April is almost gone, just twelve days to go. Usually, grief latches on as the calendar page turns from March to April. Depression soon fills all the creases and crevices from my inside out, leaving little room to breathe. The pain of knowing what April stole from me was unbearable, no matter how healed I thought I was. The pain was still there, taunting me from a far off place.
This year, my therapist and I started using EMDR (Eye Movement Desensitization and Reprocessing ) therapy. EMDR is used to help people who have been through a traumatic event reprogram their thoughts, beliefs, and reactions to the trauma. This process helps remove the block a person created in order to cope with the traumatic event. Once the block is removed, healing can begin.
I had heard about EMDR, and saw it used when I was at Onsite last year. It was just by chance that my therapist asked me if I would be open to trying it. I wasn’t sure it would work, but I decided to give it a try–I had nothing to lose.
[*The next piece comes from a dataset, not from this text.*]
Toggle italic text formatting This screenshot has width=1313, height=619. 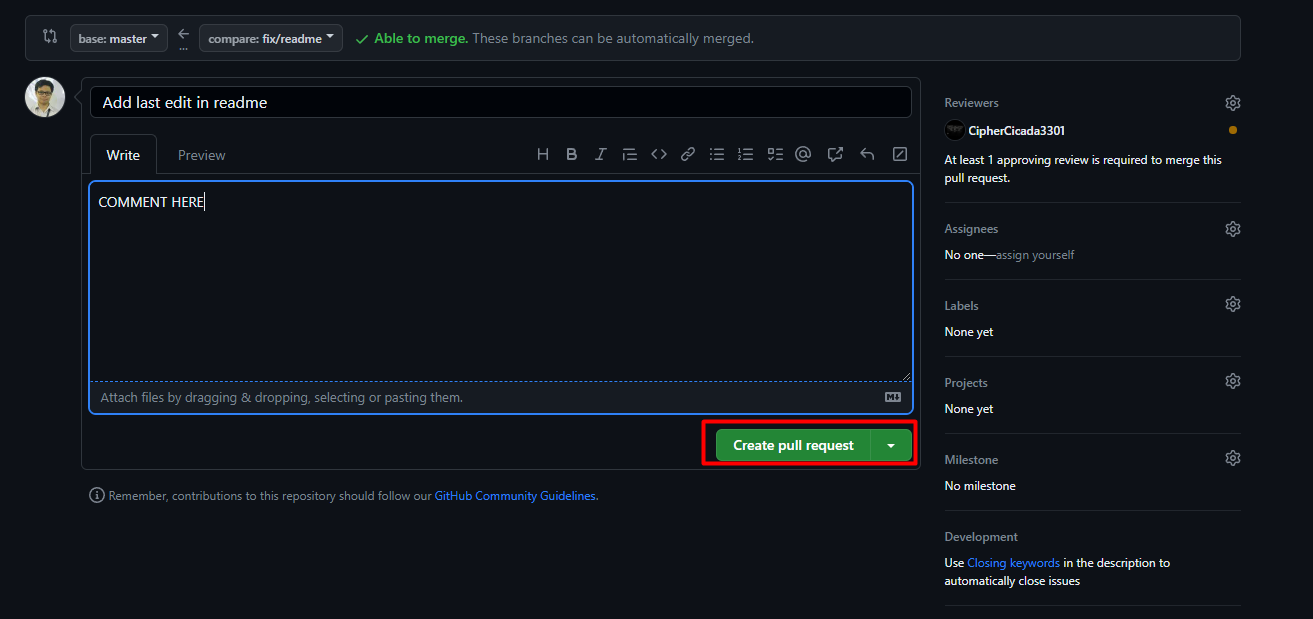point(600,154)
The first session was just days before April 1st. It was perfect timing to test the results. If April could sneak past me, without depression following it, I knew it was working. The first part of the session was used to create a safe space, and a feeling that I could pull up if I needed to. Then I was to think about the two most upsetting memories or beliefs about my gram’s death. That was easy, because, even after so many years, the guilt still haunted me. My first belief was that I killed my gram. A nurse at the ER even cast the blame on me. After my gram’s surgery, I had not filled her prescription; mostly as an order by my gram who just wanted to get home. The following day, I forgot to fill them after work, and then she was on her way to the hospital in the back of an ambulance. I was told it was irresponsible to not get the prescriptions filled, and it was my fault that my gram had a heart attack. My next regret was that I did not follow the ambulance to Dartmouth when she was transferred. I wanted to, but my gram insisted that I go home to my children; who were eleven months, three and five years old. I felt guilty that I listened to her. I felt guilty that she arrived at the hospital alone. I felt guilty that I wasted minutes I could have spent with her.
As I explained these thoughts to my therapist, I told her, “Logically, I know I didn’t kill her.” But logic doesn’t always come into play when there is trauma. The doctor at her bedside after she died told me it was not my fault. And, if I had not listened to her, and followed the ambulance, she would have been angry at me. I know these things, but the guilt was overpowering.
During the session I went through that day step, by step, and pulled up memories and feelings that have been swirling inside of me for the last ten years. I cried. I smiled. I felt sensations throughout my body. I was exhausted. It felt like years of pain and memories were lifted out of me, shook around, and re-positioned. I seemed to have responded to EMDR quickly, and effectively.
The following days came and floated by. The dread that usually arrives with April was not there. I was able to think back to those last few moments with my gram without the overwhelming pain, without the longing, without the deep sadness. A few tears fell, quietly, and quickly on the ten year anniversary. But, they stopped as soon as they started. I felt comfort and even smiled at some of the thoughts that came.
She was ready, and she knew I never would be. She picked how and where she wanted to die. She was in charge, and went peacefully. There was nothing more that I could ask for. She deserved to die with dignity. After ten years, I let her go. I let her go, and accepted that she will never leave me. Her love and guidance are with me everyday. And, for the first time, I actually believe this.
Since her death happened on Good Friday, Easter has also haunted me. This year, as we approach Good Friday tomorrow, I am free. I am free, and so is she.